3. Take a supplement
Pregnancy vitamin supplements aren’t a substitute for a balanced diet. But they can help if you’re worried you’re not eating well, or you’re too sick to eat much.
Most prenatal supplements contain more folic acid and iron than you’ll find in a standard multivitamin.
It’s important to get enough folic acid before conception and during early pregnancy. Folic acid greatly reduces your baby’s risk of developing neural tube birth defects such as spina bifida.
Ideally, you should start taking 400 micrograms of folic acid at least one month before becoming pregnant. Once you are confirmed pregnant, up your daily dose to 600 mcg.

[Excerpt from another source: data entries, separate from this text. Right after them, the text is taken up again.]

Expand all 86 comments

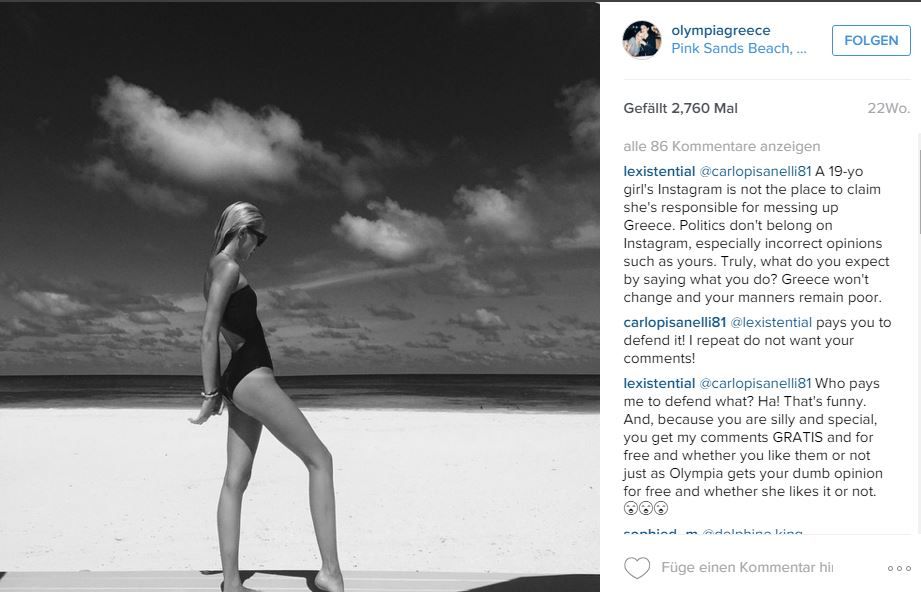click(x=722, y=146)
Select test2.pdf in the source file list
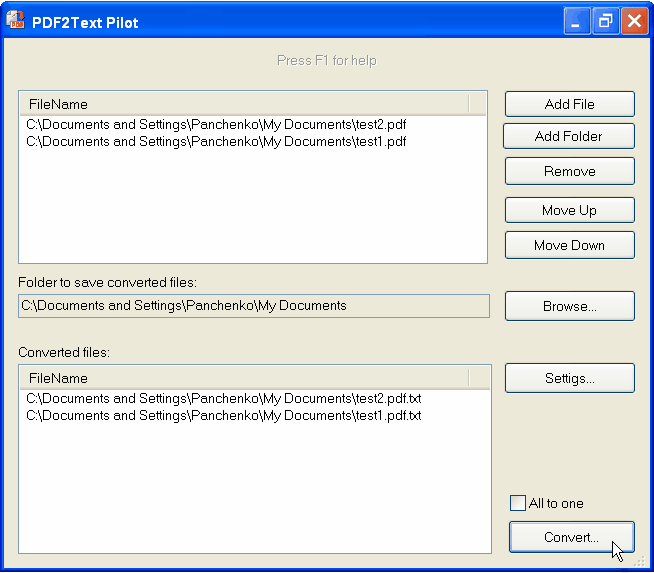The width and height of the screenshot is (654, 573). (216, 125)
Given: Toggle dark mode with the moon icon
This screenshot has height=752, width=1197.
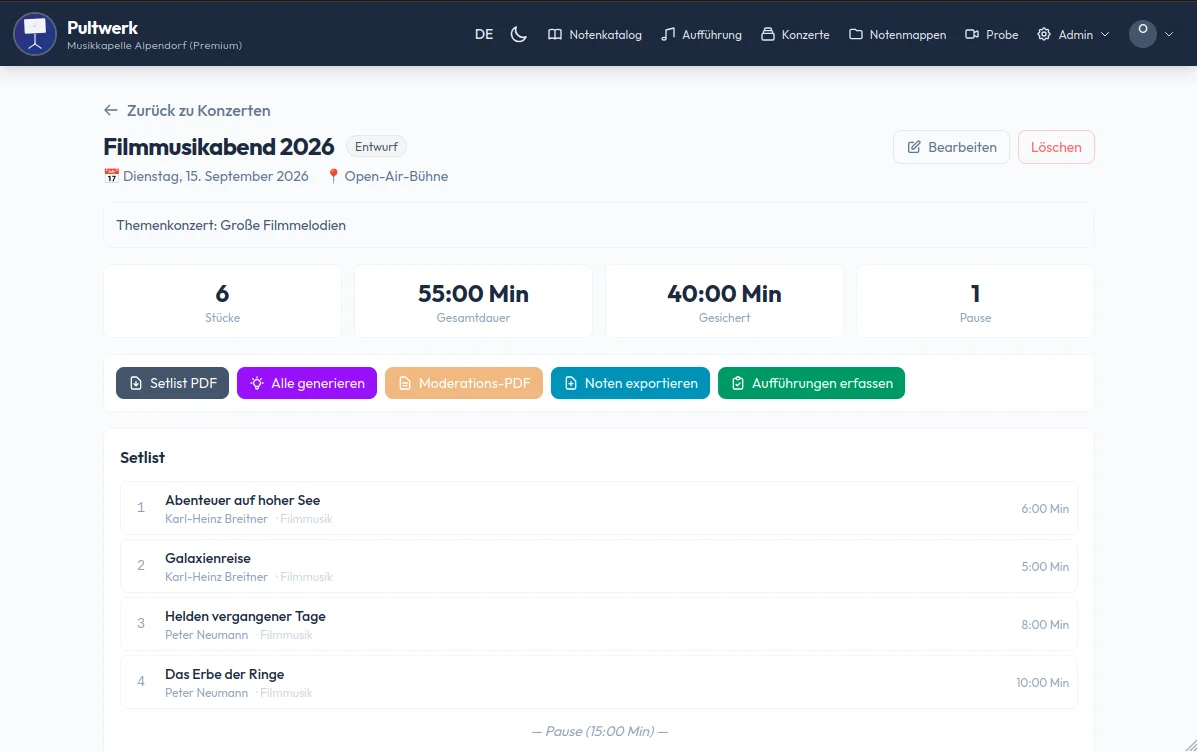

You also need to make sure you’re getting enough iron. Your iron requirement increases significantly during pregnancy, especially during the second and third trimesters.
But more is not necessarily better — taking too much of certain things can actually be harmful. Avoid megadoses of any vitamin, and don’t take any additional supplements or herbal preparations without your caregiver’s okay.
4. Get quality rest
The fatigue you feel in the first and third trimesters is your body’s way of telling you to slow down.
Take a nap in the middle of the day, give yourself a break and let your other responsibilities slide a little or rather delegate it to other people.
If you can’t sleep, at least put your feet up and read a book or leaf through a magazine.
Relaxation techniques such as yoga, stretching, deep breathing, and massage are all great ways to combat stress and get a better night’s sleep.